Vitamin C (ascorbic acid), one example of the “uploaders” that benefit skin cells, has been well documented as a skin helper. In addition to its antioxidative capacity, vitamin C participates in several biological roles, including protecting the skin against sunlight and its primary role in collagen synthesis, which is crucial for skin regeneration and wound repair. Vitamin C also modulates keratinocyte and lymphocyte differentiation, helping to produce healthier mature skin and cells of the immune system.
Further, vitamin C has at least two beneficial effects for cancer prevention: it is beneficial to the inner-cell mechanism that helps damaged cells die off rather than grow into tumor cells; and it seems to help the effects of at least some chemotherapeutic agents.
Finally, we know that vitamin C is accumulated in healthy skin cells, apparently waiting there for any increased need. And, it is found in lower amounts in cells of older animals, a possible reason for increased cell aging in the elderly.

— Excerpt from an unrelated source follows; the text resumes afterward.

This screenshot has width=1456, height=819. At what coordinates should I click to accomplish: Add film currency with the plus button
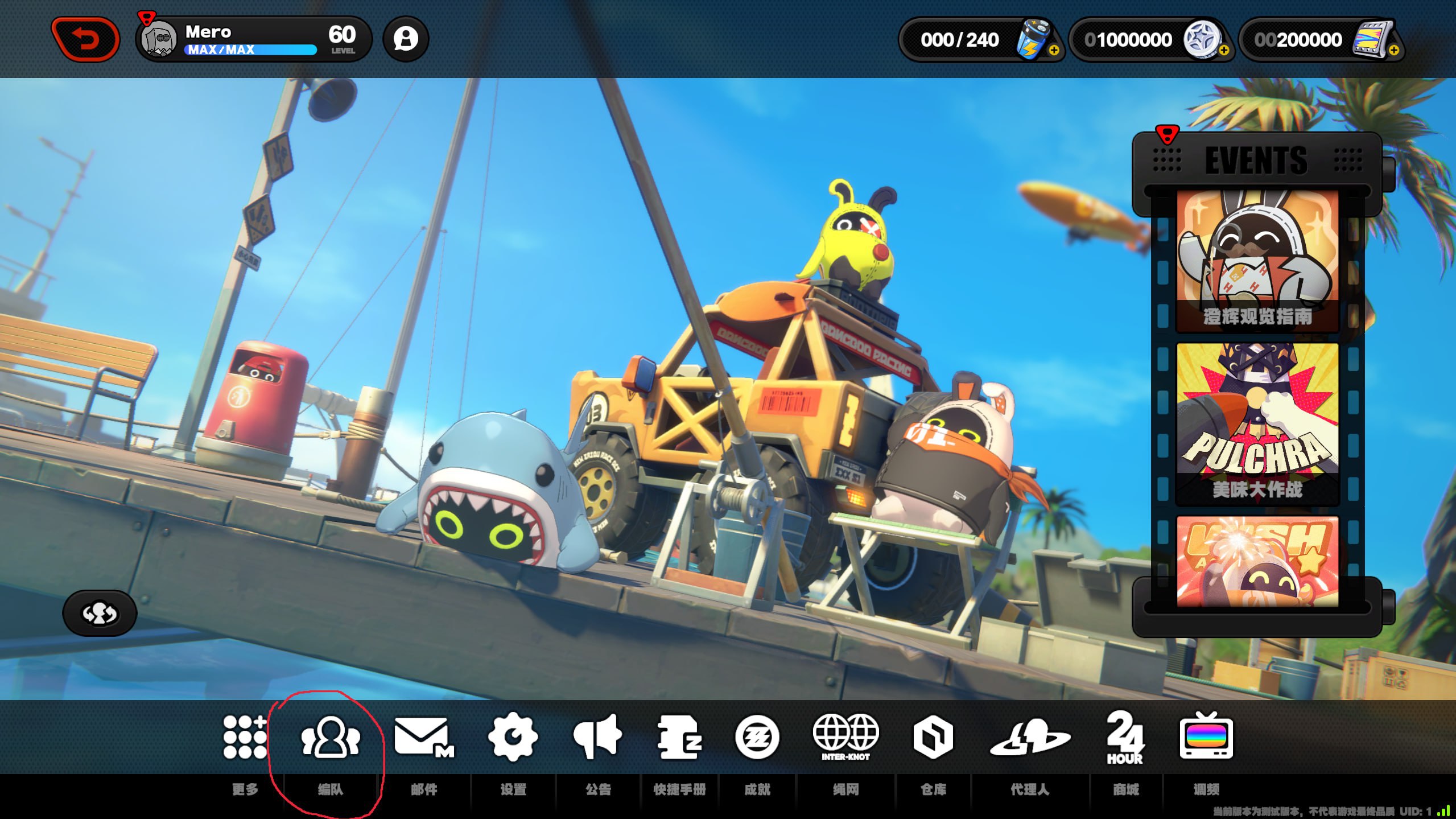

Veterinarians have been taught that dogs do not need vitamin C because they can produce it themselves. However, most holistic vets feel that there are plenty of occasions when the “normal” amount of produced vitamin C isn’t enough for the need – one example being skin allergies that require enhanced antioxidant and healing activities. My own recommendation is to routinely add maintenance levels of vitamin C to the diet, and to increase these amounts to therapeutic levels whenever necessary. Check with your holistic vet for dosages.